_Document passage_:
··········

Two recent papers help bridge a seeming gap between estimates of climate sensitivity from models and from observations of the global energy budget. Recognizing that equilibrium climate sensitivity cannot be directly observed because Earth’s energy balance is a long way from equilibrium, the studies instead focus on what can be inferred about climate sensitivity from historical trends. Calculating a climate sensitivity from the simulations that is directly comparable with that observed shows both are consistent. Crucial questions remain, however, regarding how climate sensitivity will evolve in the future.


The recent papers, by Kyle Armour (hereafter A17) and by us (Proistosescu and Huybers, 2017) (hereafter PH17), build on a large literature documenting the time-dependence of climate feedbacks in models. They make quantitative apples-to-apples comparisons between the climate sensitivities simulated by CMIP5 models and those inferred from global energy budget observations.

[Aside: For brevity, we refer to the global energy budget constraints as “observations”. In reality, these constraints are not purely observational; they combine surface and ocean temperature observations over the recent transient evolution of the climate system with model-based estimates of historical radiative forcing and of the global energy imbalance during early-industrial climate. Further, inference of climate sensitivity from these observations rely upon a physical model that entails some strong simplifications.]

Because feedbacks may change over time as patterns of warming evolve, observations made today do not necessarily provide estimates of the long-term, equilibrium climate sensitivity (ECS). Rather, they constrain a quantity that we call the inferred (A17), or instantaneous (PH17), climate sensitivity (ICS). The two studies were performed independently using distinct methodologies, and both find that ICS values are systematically lower than ECS values within CMIP5 models. Moreover, they find that model-derived ICS values are consistent with ICS values inferred from observations.

··········

_Supplied data_:
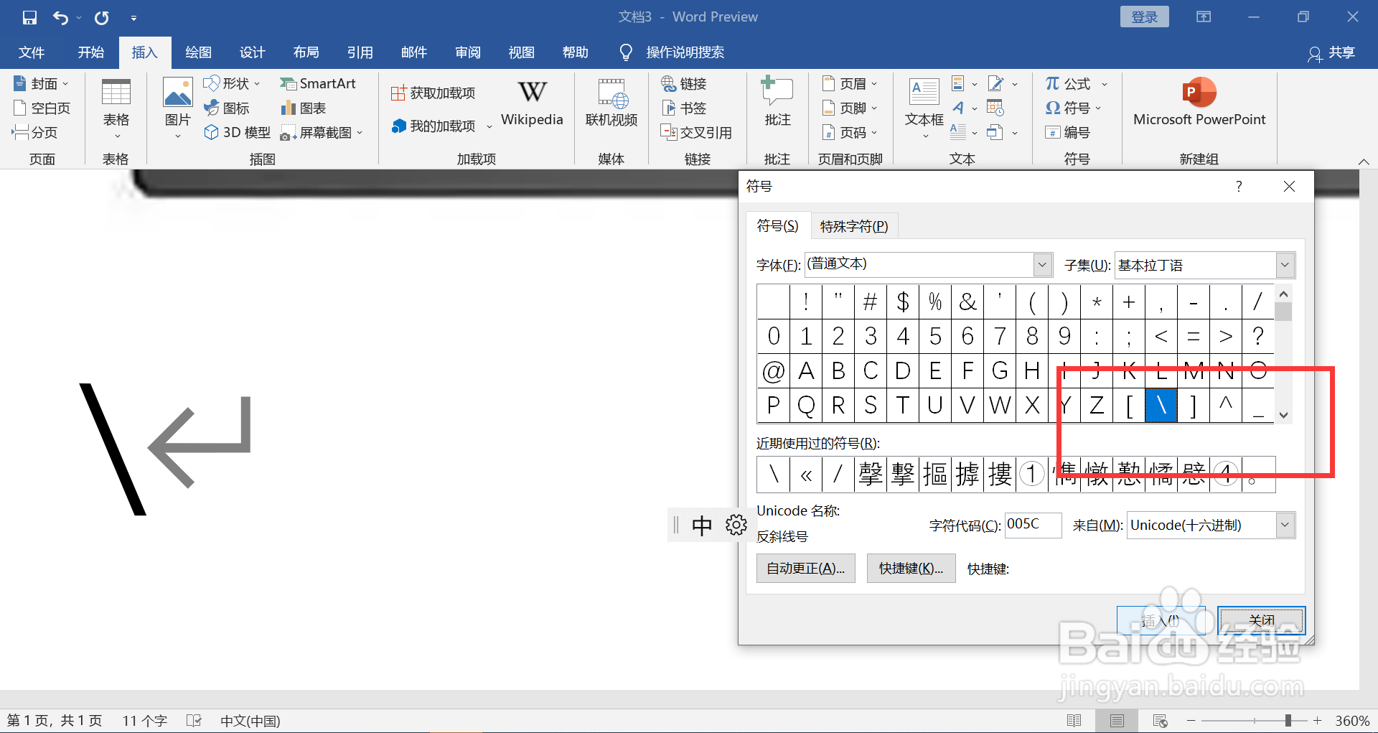Image resolution: width=1378 pixels, height=733 pixels.
Task: Click the 字符代码 input showing 005C
Action: (1032, 525)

··········

_Things to do_:
1. According to the climate sensitivity passage, how do ICS values compare with ECS values within CMIP5 models?
2. Extract part of the climate sensitivity passage word for word, beginning at the words "Two recent papers" and stopping after "in the future.".

_Answers provided_:
1. ICS values are systematically lower than ECS values within CMIP5 models.

2.
Two recent papers help bridge a seeming gap between estimates of climate sensitivity from models and from observations of the global energy budget. Recognizing that equilibrium climate sensitivity cannot be directly observed because Earth’s energy balance is a long way from equilibrium, the studies instead focus on what can be inferred about climate sensitivity from historical trends. Calculating a climate sensitivity from the simulations that is directly comparable with that observed shows both are consistent. Crucial questions remain, however, regarding how climate sensitivity will evolve in the future.